**What this task involves**
Reproduce every line of the records below verbatim, without changing a single character.
** Start Provided information **
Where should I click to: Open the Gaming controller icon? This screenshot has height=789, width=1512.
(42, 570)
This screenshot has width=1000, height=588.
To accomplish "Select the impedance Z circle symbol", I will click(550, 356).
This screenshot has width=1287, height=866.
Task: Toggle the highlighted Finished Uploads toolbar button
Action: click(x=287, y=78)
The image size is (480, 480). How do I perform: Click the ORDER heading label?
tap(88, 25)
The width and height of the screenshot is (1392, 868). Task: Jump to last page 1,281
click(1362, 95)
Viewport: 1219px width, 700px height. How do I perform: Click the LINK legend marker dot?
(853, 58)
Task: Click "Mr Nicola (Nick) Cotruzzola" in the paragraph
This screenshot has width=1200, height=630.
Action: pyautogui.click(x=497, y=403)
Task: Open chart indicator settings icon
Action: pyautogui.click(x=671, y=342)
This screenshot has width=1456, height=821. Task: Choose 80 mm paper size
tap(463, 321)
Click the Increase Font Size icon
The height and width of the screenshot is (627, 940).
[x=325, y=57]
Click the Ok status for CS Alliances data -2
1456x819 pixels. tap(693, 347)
** End Provided information **
**Reply**
Where should I click to: Open the Gaming controller icon? This screenshot has height=789, width=1512.
(42, 570)
This screenshot has width=1000, height=588.
To accomplish "Select the impedance Z circle symbol", I will click(550, 356).
This screenshot has width=1287, height=866.
Task: Toggle the highlighted Finished Uploads toolbar button
Action: click(x=287, y=78)
The image size is (480, 480). How do I perform: Click the ORDER heading label?
tap(88, 25)
The width and height of the screenshot is (1392, 868). Task: Jump to last page 1,281
click(1362, 95)
Viewport: 1219px width, 700px height. How do I perform: Click the LINK legend marker dot?
(853, 58)
Task: Click "Mr Nicola (Nick) Cotruzzola" in the paragraph
This screenshot has width=1200, height=630.
Action: pyautogui.click(x=497, y=403)
Task: Open chart indicator settings icon
Action: pyautogui.click(x=671, y=342)
This screenshot has width=1456, height=821. Task: Choose 80 mm paper size
tap(463, 321)
Click the Increase Font Size icon
The height and width of the screenshot is (627, 940).
[x=325, y=57]
Click the Ok status for CS Alliances data -2
1456x819 pixels. tap(693, 347)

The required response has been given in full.